Lee commented in December that survey research among potential Covered California enrollees found political uncertainty about the future of the legislation created some concern, but potential customer’s biggest concern is this year’s 13 percent higher monthly premiums.

Lee seemed thankful that Covered California’s enrollment of 18-to-34-year-olds this year remained at a national high of 37 percent. He commented: “Covered California is continuing to enroll consumers in large numbers and with a good mix of younger and older, which helps keep rates down for everyone and keeps the entire individual market stable.”

Obamacare was designed to achieve a goal of 40 percent millennial membership, so that healthy 18-to-34 year olds could subsidize medical costs for older and sicker customers.

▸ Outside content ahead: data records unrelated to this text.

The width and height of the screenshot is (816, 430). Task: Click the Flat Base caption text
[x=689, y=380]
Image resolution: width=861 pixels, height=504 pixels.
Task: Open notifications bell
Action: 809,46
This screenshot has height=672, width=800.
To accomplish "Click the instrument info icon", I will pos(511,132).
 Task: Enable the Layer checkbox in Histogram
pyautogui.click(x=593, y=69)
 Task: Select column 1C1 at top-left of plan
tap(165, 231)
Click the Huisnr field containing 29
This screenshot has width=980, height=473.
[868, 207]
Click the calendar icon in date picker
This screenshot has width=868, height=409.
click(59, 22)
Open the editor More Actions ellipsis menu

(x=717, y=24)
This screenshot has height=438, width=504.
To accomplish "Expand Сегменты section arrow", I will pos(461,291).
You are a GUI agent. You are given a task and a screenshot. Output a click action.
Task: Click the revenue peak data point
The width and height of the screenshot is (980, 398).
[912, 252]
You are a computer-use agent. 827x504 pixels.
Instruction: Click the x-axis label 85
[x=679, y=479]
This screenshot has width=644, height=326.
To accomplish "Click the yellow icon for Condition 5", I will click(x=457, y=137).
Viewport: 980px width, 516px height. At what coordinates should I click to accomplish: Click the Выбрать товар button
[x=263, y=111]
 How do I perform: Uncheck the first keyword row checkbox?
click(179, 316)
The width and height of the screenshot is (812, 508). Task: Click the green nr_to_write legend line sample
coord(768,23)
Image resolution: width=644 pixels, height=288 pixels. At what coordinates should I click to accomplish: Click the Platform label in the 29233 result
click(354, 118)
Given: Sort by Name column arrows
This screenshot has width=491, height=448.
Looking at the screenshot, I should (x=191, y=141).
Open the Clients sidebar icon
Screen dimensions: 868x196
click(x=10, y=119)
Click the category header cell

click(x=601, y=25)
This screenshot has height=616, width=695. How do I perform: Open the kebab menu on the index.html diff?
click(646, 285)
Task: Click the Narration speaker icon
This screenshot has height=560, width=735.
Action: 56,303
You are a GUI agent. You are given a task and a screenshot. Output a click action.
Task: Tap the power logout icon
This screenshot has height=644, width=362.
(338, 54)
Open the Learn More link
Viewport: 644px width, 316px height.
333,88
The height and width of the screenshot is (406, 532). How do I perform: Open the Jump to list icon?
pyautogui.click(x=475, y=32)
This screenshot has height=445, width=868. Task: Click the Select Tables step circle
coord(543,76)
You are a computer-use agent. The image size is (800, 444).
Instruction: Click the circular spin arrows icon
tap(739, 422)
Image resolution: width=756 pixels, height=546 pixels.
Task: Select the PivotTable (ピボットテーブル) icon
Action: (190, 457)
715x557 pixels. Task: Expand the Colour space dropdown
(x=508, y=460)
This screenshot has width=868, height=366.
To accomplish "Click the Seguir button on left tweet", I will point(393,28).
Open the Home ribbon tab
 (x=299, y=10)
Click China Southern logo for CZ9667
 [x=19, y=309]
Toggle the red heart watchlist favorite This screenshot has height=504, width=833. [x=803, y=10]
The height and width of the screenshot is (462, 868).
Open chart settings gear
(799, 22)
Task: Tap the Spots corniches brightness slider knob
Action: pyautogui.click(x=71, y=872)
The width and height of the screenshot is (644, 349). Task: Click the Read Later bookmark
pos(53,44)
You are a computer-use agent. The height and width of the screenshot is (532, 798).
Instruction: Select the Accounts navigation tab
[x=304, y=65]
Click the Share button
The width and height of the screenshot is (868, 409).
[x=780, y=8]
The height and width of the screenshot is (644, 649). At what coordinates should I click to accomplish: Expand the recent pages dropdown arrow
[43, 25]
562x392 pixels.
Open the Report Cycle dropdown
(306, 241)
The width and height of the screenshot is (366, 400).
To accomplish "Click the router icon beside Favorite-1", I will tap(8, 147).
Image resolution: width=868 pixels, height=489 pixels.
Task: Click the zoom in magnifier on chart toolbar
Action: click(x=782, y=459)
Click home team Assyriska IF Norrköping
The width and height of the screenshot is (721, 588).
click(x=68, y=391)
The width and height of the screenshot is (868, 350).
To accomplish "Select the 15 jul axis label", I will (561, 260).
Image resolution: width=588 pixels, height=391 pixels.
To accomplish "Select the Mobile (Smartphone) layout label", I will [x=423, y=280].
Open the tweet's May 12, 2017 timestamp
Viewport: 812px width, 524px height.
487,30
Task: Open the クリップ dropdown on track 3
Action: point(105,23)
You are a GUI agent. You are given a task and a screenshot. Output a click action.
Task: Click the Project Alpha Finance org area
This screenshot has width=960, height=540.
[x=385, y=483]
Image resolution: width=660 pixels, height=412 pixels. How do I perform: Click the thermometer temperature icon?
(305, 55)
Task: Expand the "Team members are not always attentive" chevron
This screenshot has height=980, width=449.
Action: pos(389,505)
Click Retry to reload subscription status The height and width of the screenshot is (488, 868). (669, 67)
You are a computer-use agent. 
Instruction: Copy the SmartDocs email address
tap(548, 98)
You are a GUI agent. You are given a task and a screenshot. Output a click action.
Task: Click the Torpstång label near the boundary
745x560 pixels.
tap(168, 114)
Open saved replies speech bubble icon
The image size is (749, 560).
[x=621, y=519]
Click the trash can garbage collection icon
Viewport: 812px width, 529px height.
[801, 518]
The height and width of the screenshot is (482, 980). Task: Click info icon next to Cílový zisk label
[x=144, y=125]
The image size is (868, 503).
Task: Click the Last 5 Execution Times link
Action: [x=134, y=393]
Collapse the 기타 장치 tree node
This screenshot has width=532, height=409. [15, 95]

But despite President Barack Obama’s repeated outreach efforts with celebrities — including Lady Gaga, Jennifer Hudson, Olivia Wilde, John Legend, Pearl Jam, Scarlett Johansson and dozens more — millennials make up less than 30 percent of Obamacare’s national membership.

Low millennial membership explains why at least 17 of the 23 Obamacare state co-op exchanges have failed. The U.S. Centers for Medicare and Medicaid Services, which provided $2.4 billion in start-up loans and “solvency” grants beginning in 2010, are now out about $1.7 billion of taxpayer cash.

Breitbart News reported last month that Lee believes Covered California can work with new Secretary of Health and Human Services Dr. Tom Price to find common ground for California’s future healthcare plans.

Lee told KPCC that despite Price having a “strong market bent, “He’s a physician, he cares about patients.”